После Руссо и Гёте еще у многих авторов эпохи романтизма сердечные муки героев находят себе выражение через цвет. Чаще всего это бывает в английской прозе и немецкой лирике. В поэзии и символике розовый цвет обретает независимость: он уже не считается разновидностью красного, более того, порой даже противостоит ему. В романтическом мире он ассоциируется с женской красотой и нежностью, с тонкостью чувств, с юностью, очарованием, веселостью, но также с хрупкостью счастья и мимолетностью любви.

Такова, например, его роль во французских романах «Поль и Виргиния» Бернардена де Сен-Пьера (1788) и «Оберман» Сенанкура (1804). Романтическая мода на розовый сохраняется в течение двух-трех поколений, но затем постепенно выдыхается, обедняется и превращается в карикатуру. Синему и розовому поздний романтизм предпочитает красное и черное, как у Стендаля. Розовый, некогда символ невинности и чистоты, становится знаком пошлой чувствительности, излишней мягкотелости, «слащавости». Благородные женские идеалы, эмблемой которых был розовый цвет, превращаются в мечты мидинетки, а литература романтизма, два или три поколения назад рождавшая в молодых людях и девушках возвышенные грезы, деградирует настолько, что ее начинают называть «розовой водицей».

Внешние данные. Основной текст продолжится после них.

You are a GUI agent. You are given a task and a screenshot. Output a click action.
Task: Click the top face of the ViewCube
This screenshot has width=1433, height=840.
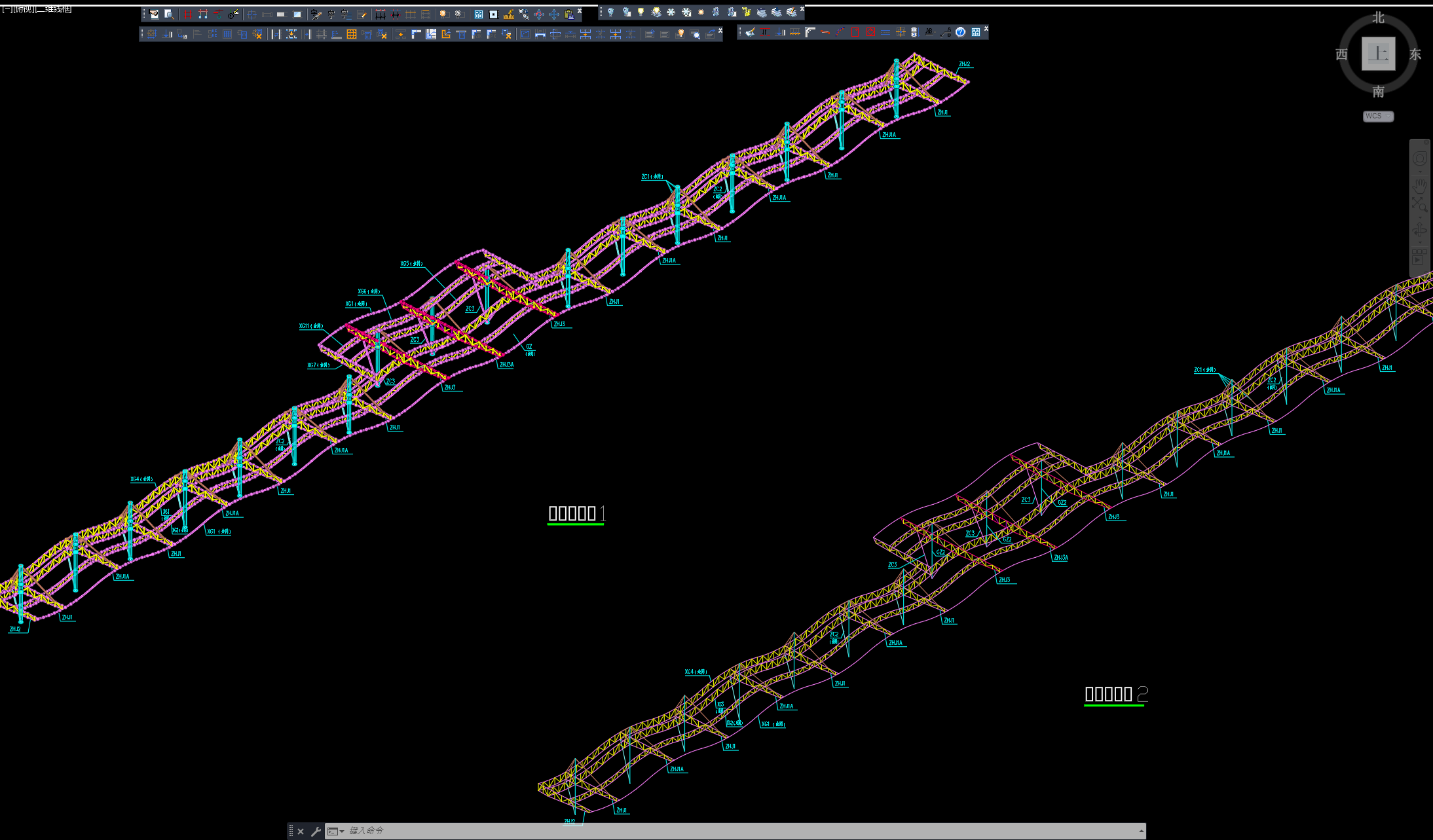tap(1378, 54)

Этот презрительный эпитет появляется во французском языке около 1880 года. В эти же годы в английском подобная литература получает определение sugar novels, «сахарные романы». Сегодня формулировки стали еще более прямыми и язвительными: sugar novels превратились в saccharine novels, «сахариновые романы» — в этом варианте делается упор на искусственную, ненатуральную природу такого рода продукции. Во Франции же для «розовой водицы» придумали еще более ироничное выражение, «cucul la praline» — «конфетная попка», то есть что-то одновременно инфантильное и слащавое. Сочетание слов не случайно: обе части имеют отношение к розовому цвету.

В Британии верховной жрицей любовного романа стала Барбара Картленд (1900–2000). Она написала более семисот любовных романов, в которых розовый цвет занимает важное место. Сама Картленд во второй половине жизни в своих экстравагантных туалетах и вызывающем макияже проявляла неумеренное пристрастие к розовому, причем к оттенку под названием rose bonbon — «конфетный розовый».

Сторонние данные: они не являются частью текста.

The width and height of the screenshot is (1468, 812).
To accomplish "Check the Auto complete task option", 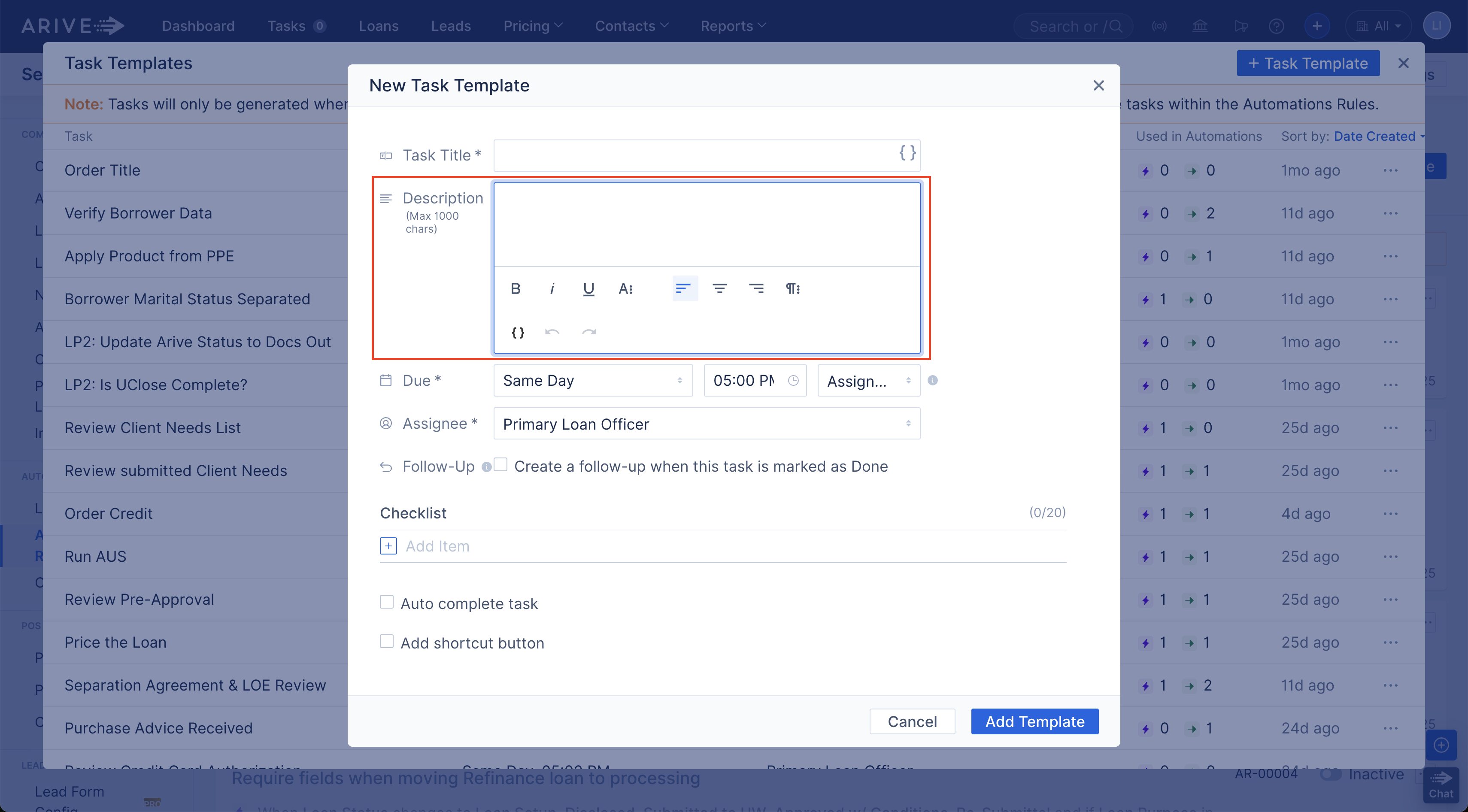I will (x=387, y=602).
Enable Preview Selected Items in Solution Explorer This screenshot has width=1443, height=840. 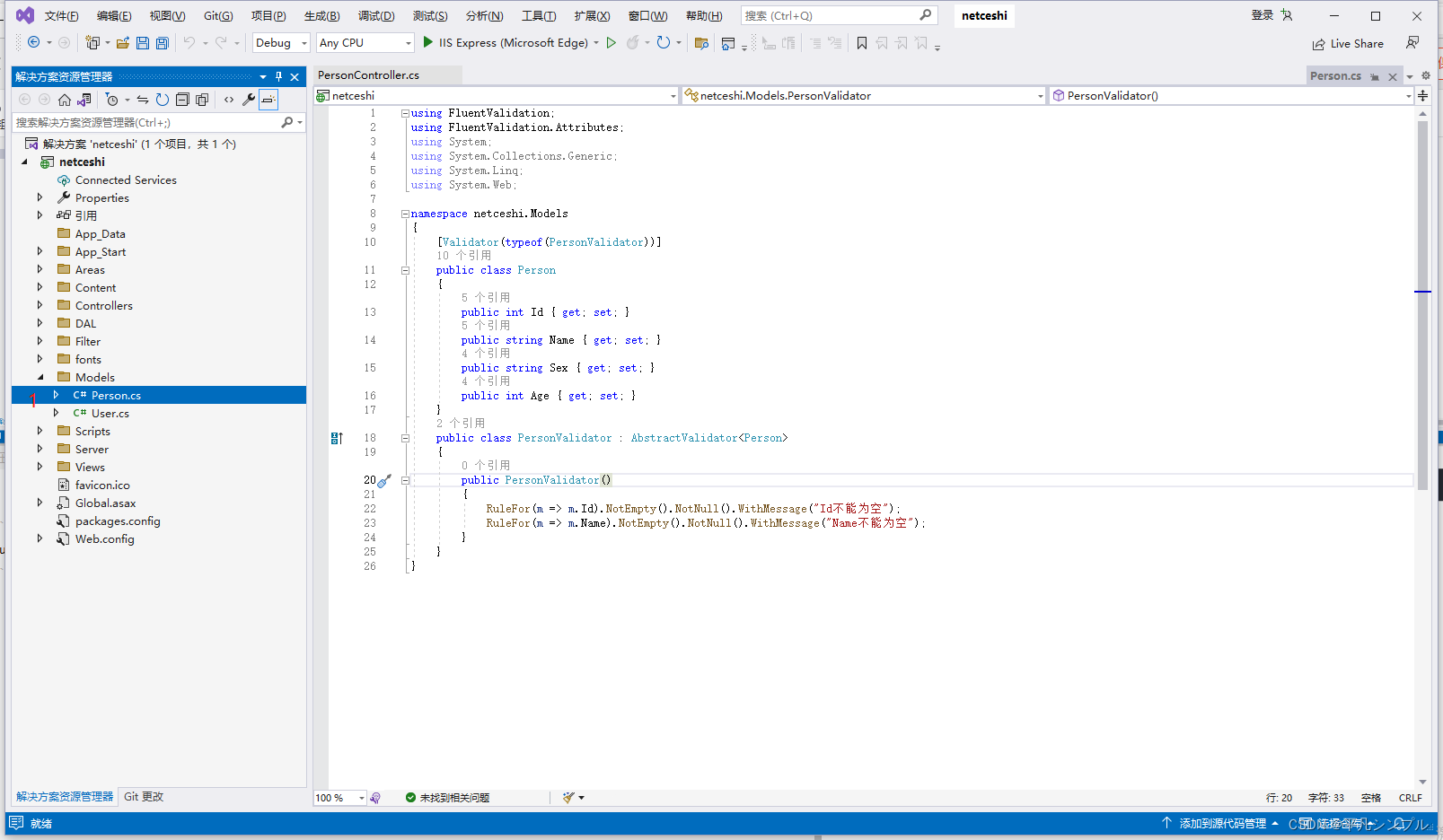click(x=268, y=100)
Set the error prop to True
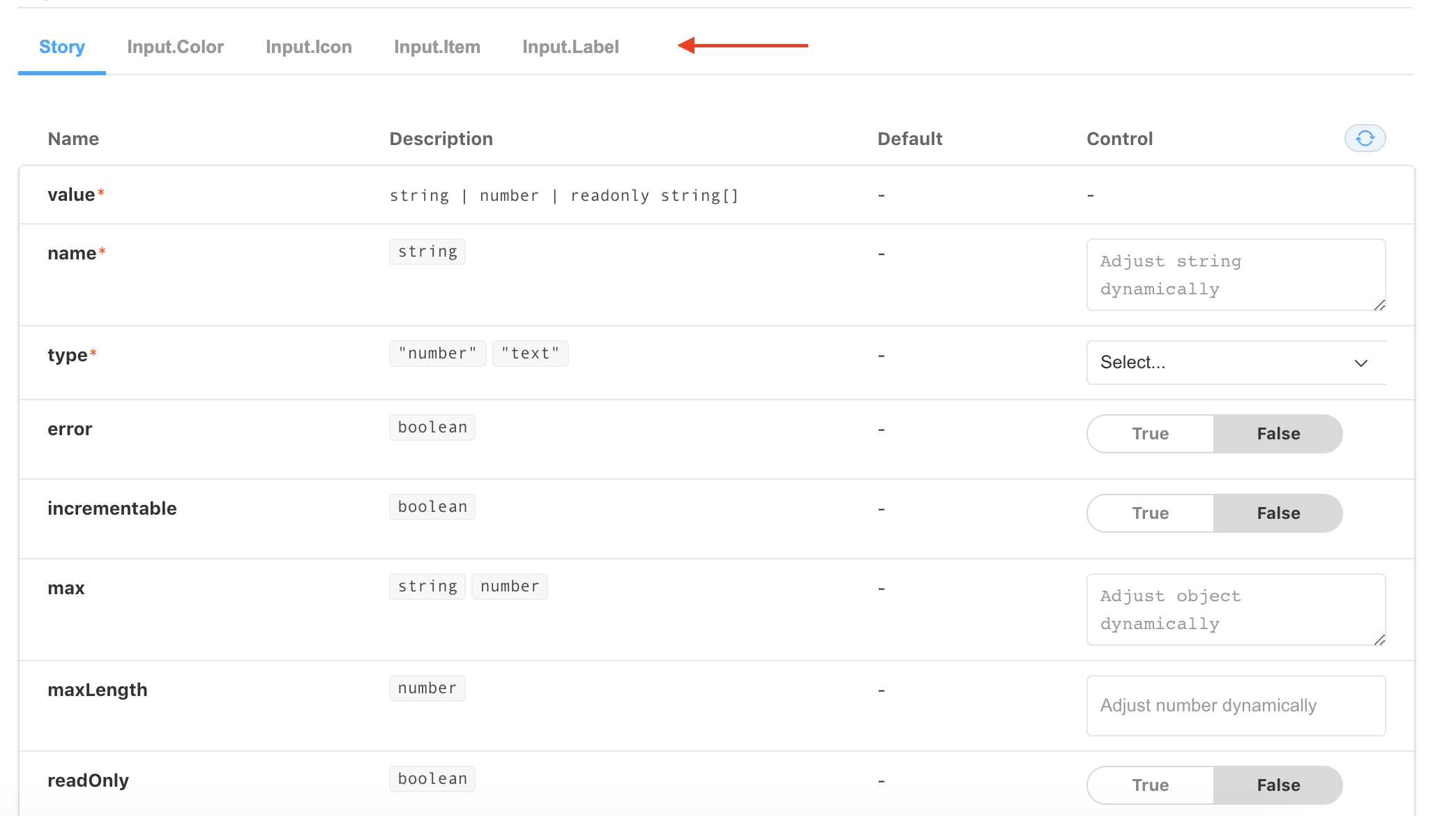This screenshot has height=816, width=1456. coord(1149,433)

Но вернемся немного назад. Приблизительно в 1830 году на свет появляется дитя той ипостаси розового, которая исполнена очарования и оптимизма, — выражение «жизнь в розовом свете». Таким образом, оно гораздо старше песни того же названия, завоевавшей в 1945 году всемирную известность в исполнении Эдит Пиаф. Впрочем, есть основания полагать, что немецкое выражение «Alles sehen durch rosenrote Brillen» («Видеть все сквозь розовые очки») появилось еще раньше.

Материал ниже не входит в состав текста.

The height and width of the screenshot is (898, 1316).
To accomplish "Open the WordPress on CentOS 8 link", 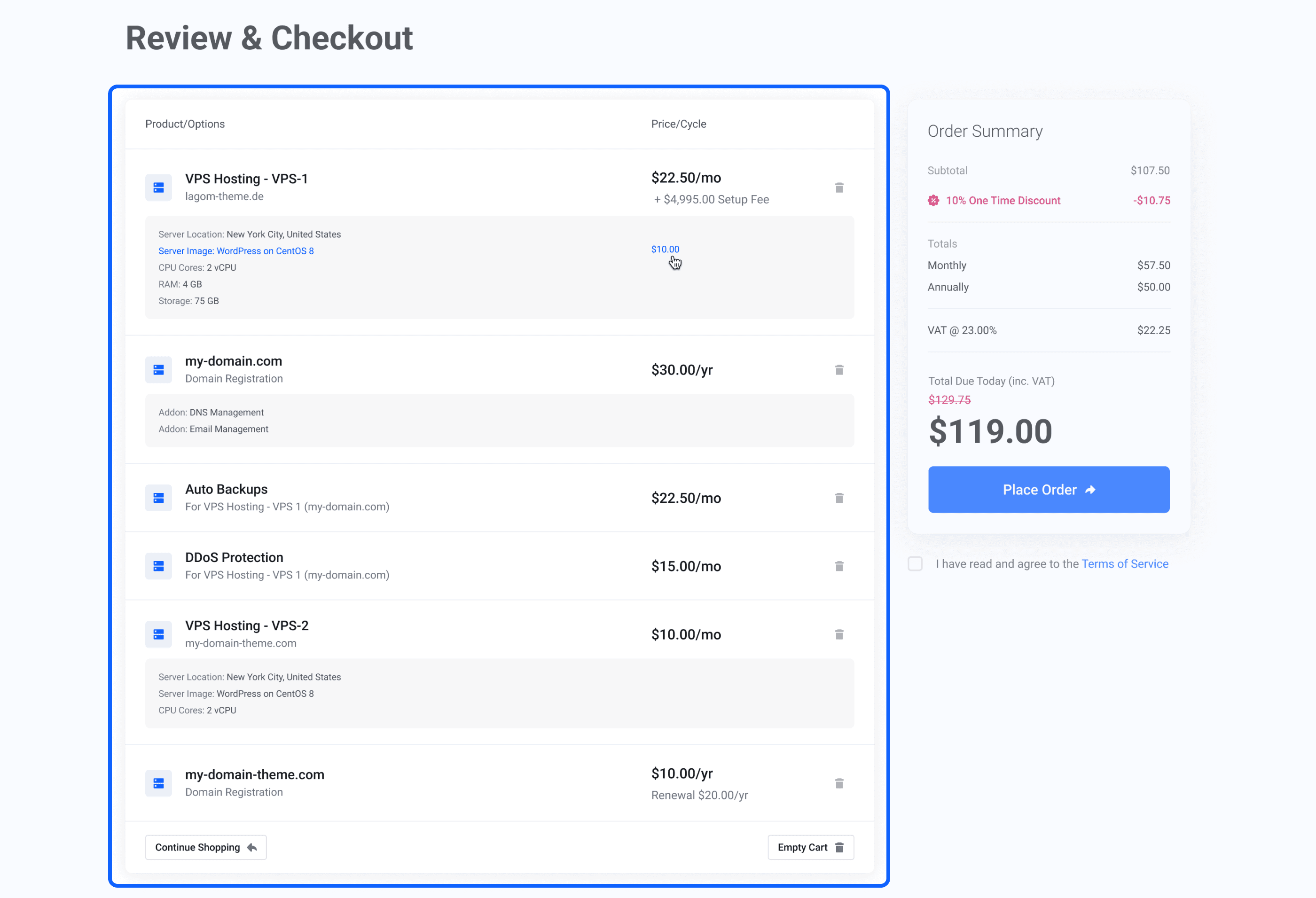I will tap(265, 251).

По-видимому, в начале XIX века розовый уже воспринимается людьми как проводник в земной рай. Через полтора столетия это будет искусственный рай — мир спиртных напитков и галлюциногенов, о чем свидетельствует образное выражение «видеть розовых слонов» (то есть галлюцинировать). Происхождение этой фразы неизвестно точно, но она говорит о том, как далеко может увести розовая иллюзия.